Lexington Larrabee is one of America’s most famous teen heiresses, and she’s never had to do any work as a result. On her 18th birthday, Lexington is set to receive her millions until her father decides she needs to build character and needs some consequences to her recent actions. In order to receive her money, Lexington will have to work a new minimum-wage job every week for an entire year. Things get worse when she’s assigned a handler in the form of an annoying college intern working for her father. But as Lexington begins to experience life for the other 99%, she starts to figure out who she is, too.
Jessica Brody’s riches-to-rags story doesn’t provide the reader any reason to hate it, but it also doesn’t allow for much love, either. The story is so transparent in its formula that it’s difficult to muster any sort of feelings for the book, one way or another. While it will certainly engage readers looking for silly, light fun, the book isn’t memorable in any way.
Virtually nothing about the story surprises. Everything happens exactly as you’d expect it to: Lexington whines and complains until she learns a valuable lesson about hard work. She begins to change with the help of Luke, the intern hired to watch her progress. The two have a bland, predictable romance. I try to stay awake as a result. There’s nothing new here, and that’s disappointing.

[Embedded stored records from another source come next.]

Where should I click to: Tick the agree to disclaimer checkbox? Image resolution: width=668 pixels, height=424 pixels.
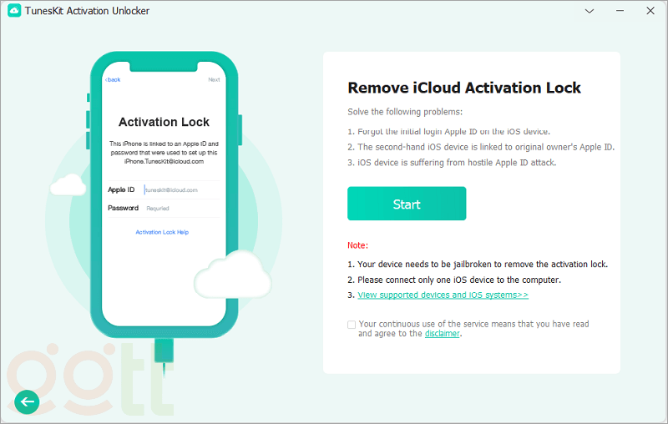(352, 325)
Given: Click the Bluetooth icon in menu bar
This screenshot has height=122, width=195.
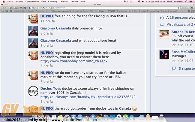Looking at the screenshot, I should [x=135, y=2].
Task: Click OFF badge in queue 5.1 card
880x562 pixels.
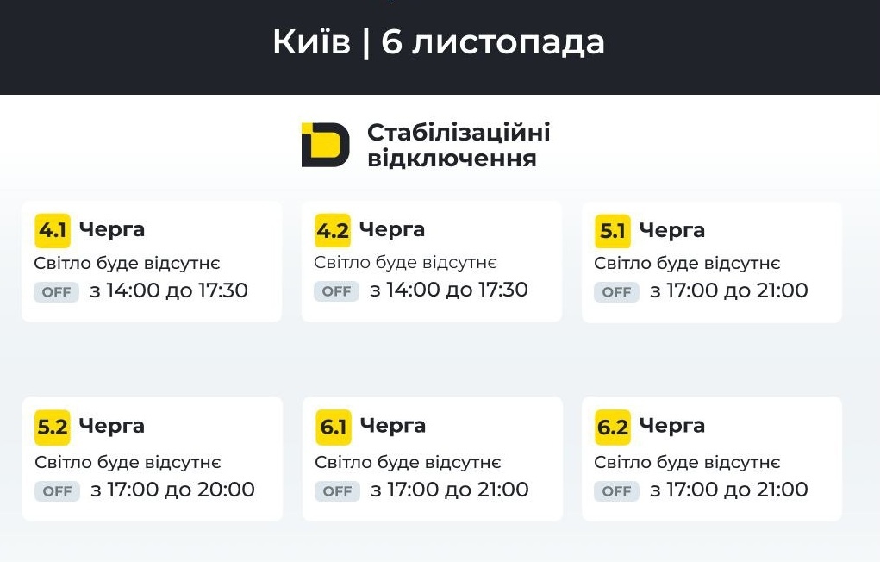Action: 616,292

The characters are all flat and lifeless. Not a single person in the story seems to exist in an authentic way. Instead, readers are treated to every possible stereotype, and that’s all. Although Brody’s writing is competent, especially in the case of Lexington’s voice, it’s not enough to save this novel from mediocrity.
Might be fun for readers looking for fluffy summer escapism, but it doesn’t even do that well. It’s kind of like the short-lived Paris Hilton reality show “The Simple Life” in that it presents a lot of the same concepts with about as much creativity.
52 Reasons to Hate My Father by Jessica Brody. Farrar, Straus & Giroux: 2012. Library copy.